Extracted records

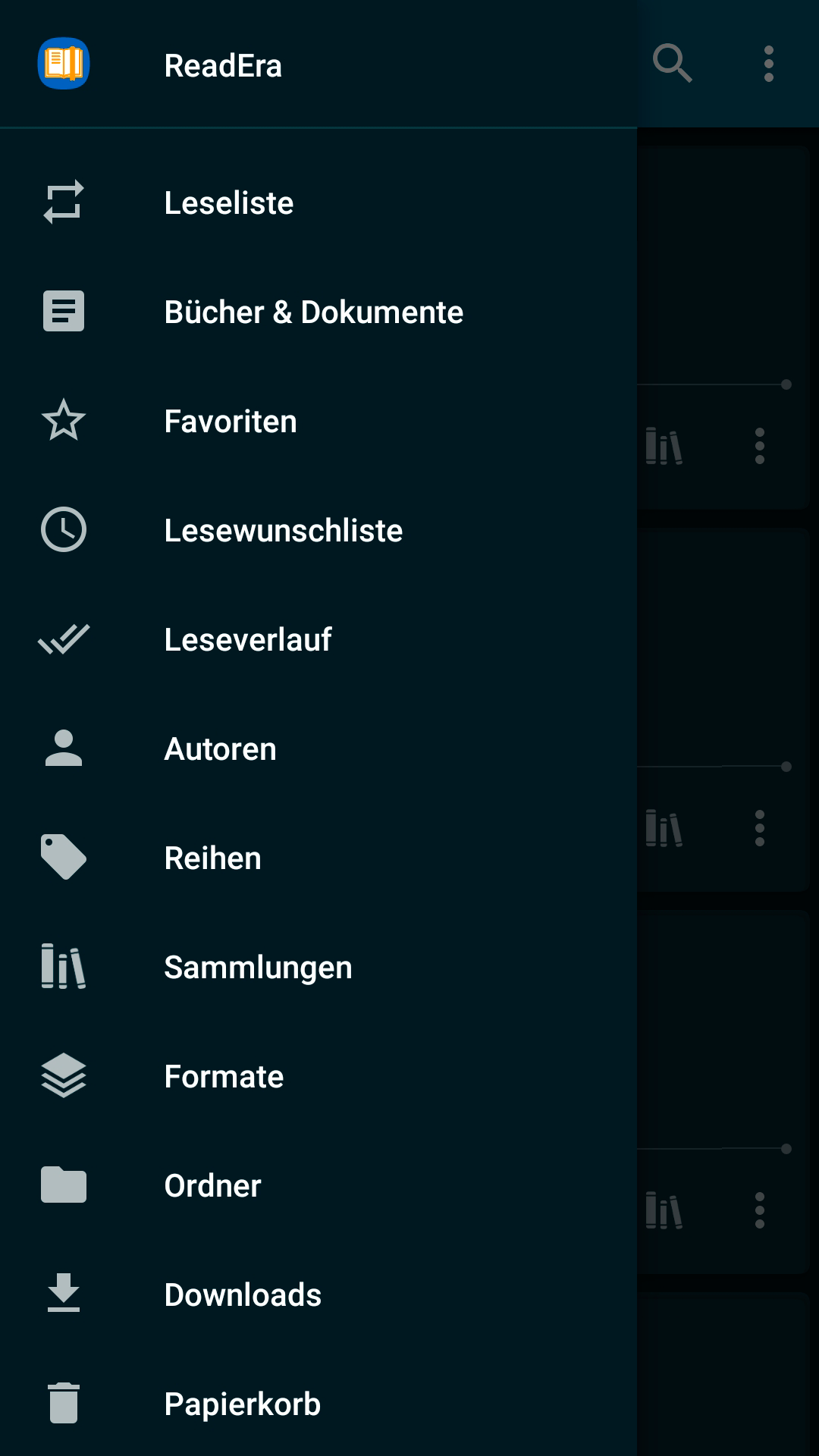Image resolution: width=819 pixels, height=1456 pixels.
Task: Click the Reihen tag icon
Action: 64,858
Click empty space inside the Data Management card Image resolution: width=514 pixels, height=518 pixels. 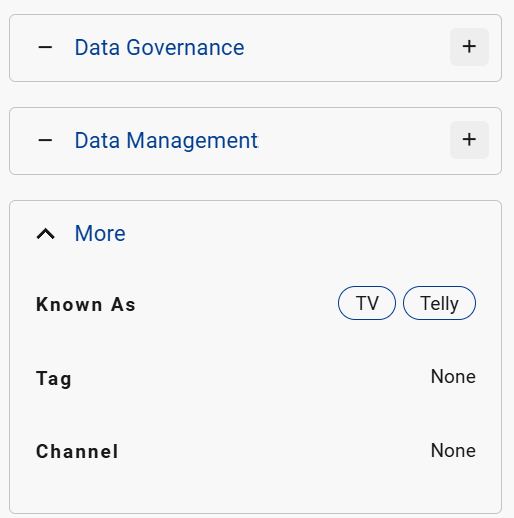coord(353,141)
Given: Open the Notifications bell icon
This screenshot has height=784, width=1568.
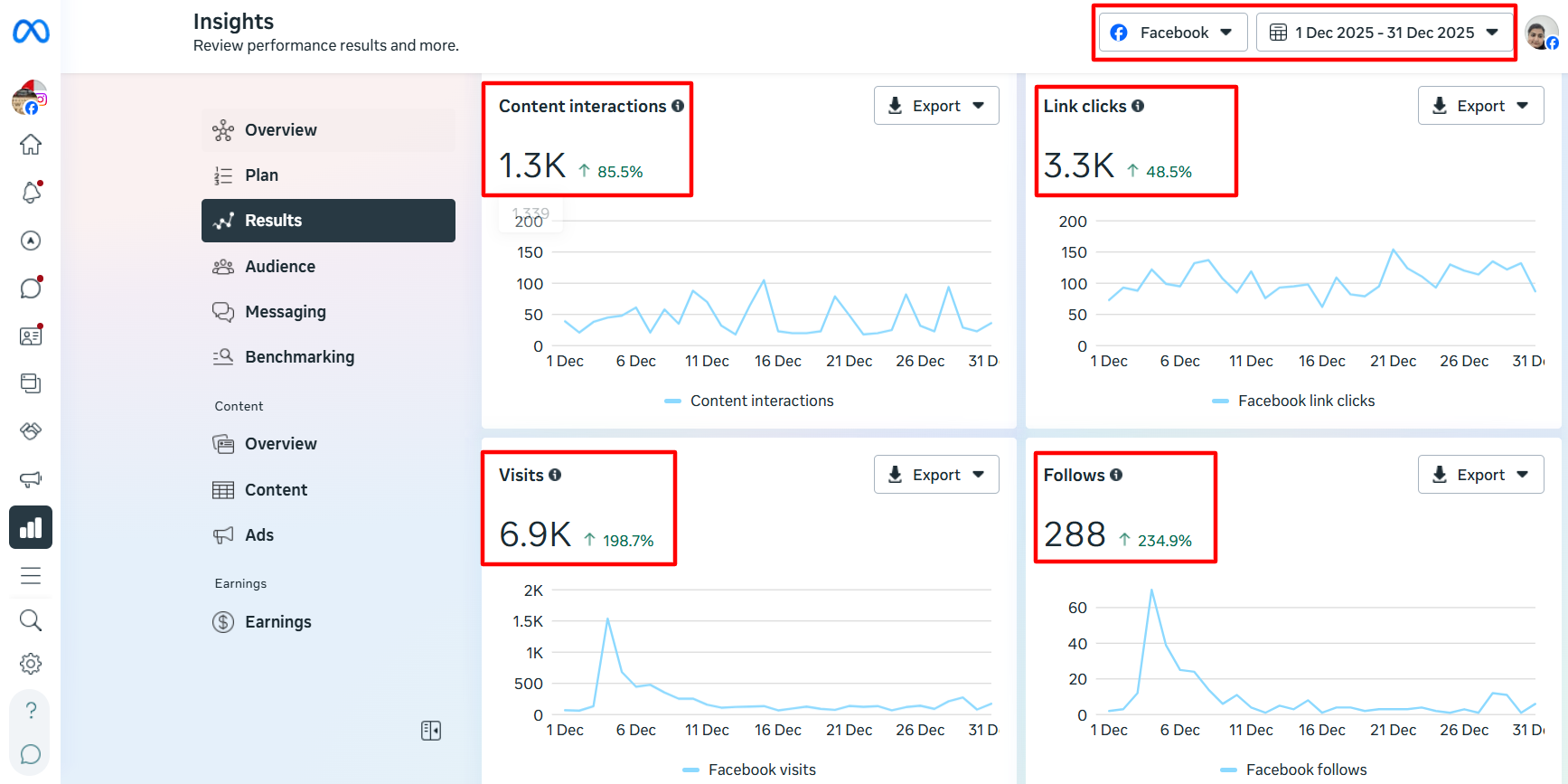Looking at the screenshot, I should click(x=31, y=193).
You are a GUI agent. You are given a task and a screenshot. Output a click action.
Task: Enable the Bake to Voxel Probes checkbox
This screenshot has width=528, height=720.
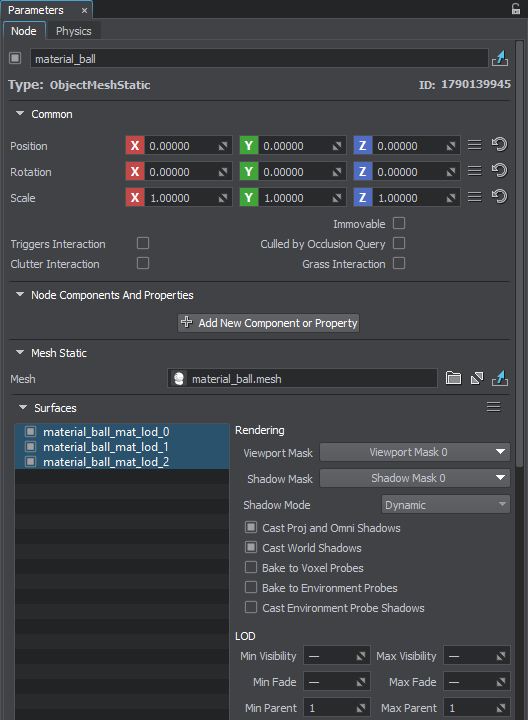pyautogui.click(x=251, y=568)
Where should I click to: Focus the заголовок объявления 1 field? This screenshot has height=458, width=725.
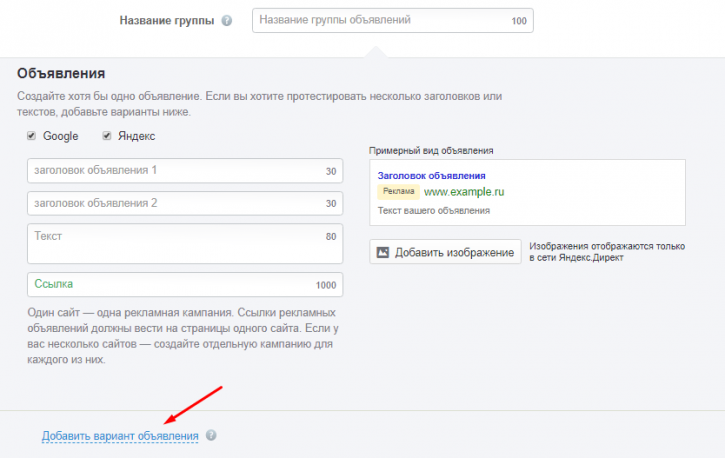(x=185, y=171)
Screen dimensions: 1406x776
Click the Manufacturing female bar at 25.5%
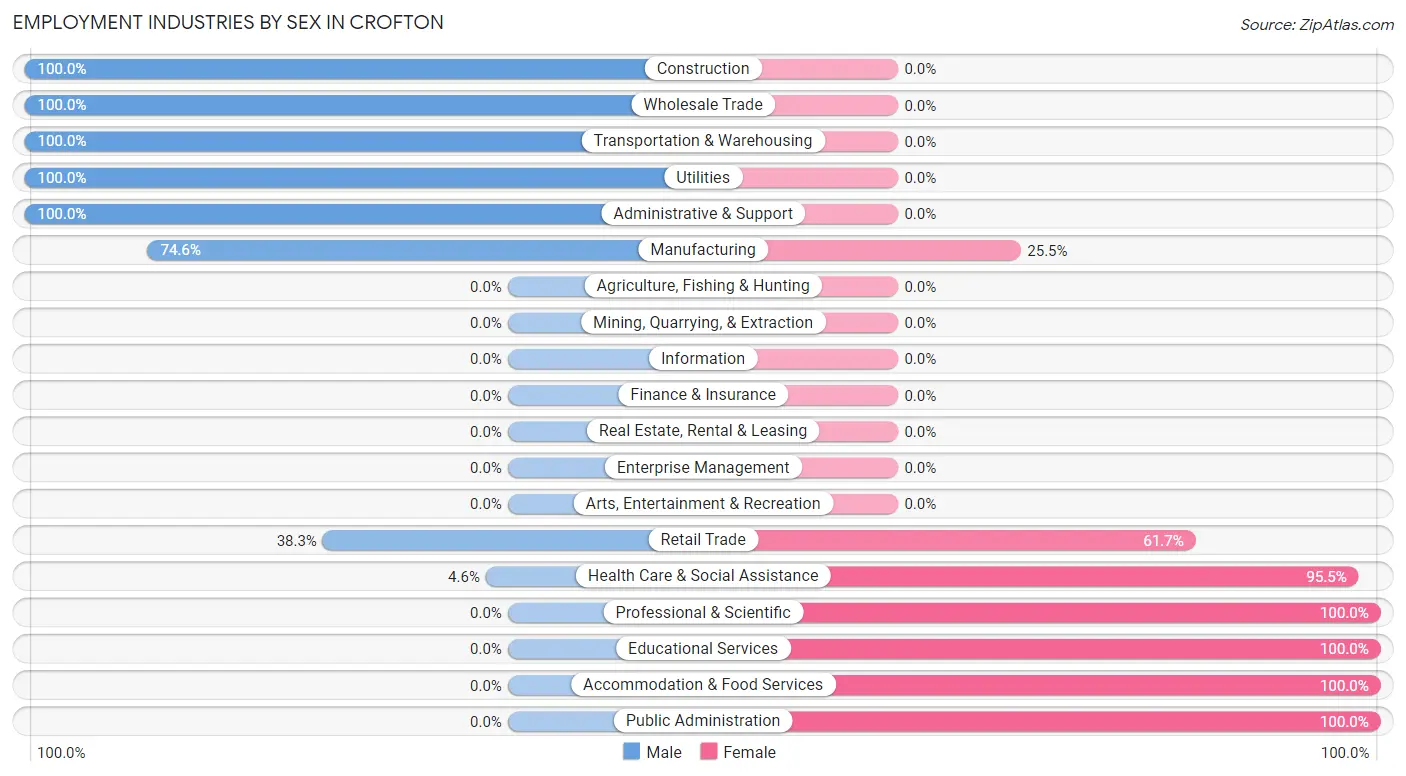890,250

Task directions
Your answer should consist solely of the lines from the one with "Screen dimensions: 1406x776" through the last line of the entries, restated word for word, with the pictures omitted.

Written response
Screen dimensions: 1406x776
Click the Manufacturing female bar at 25.5%
890,250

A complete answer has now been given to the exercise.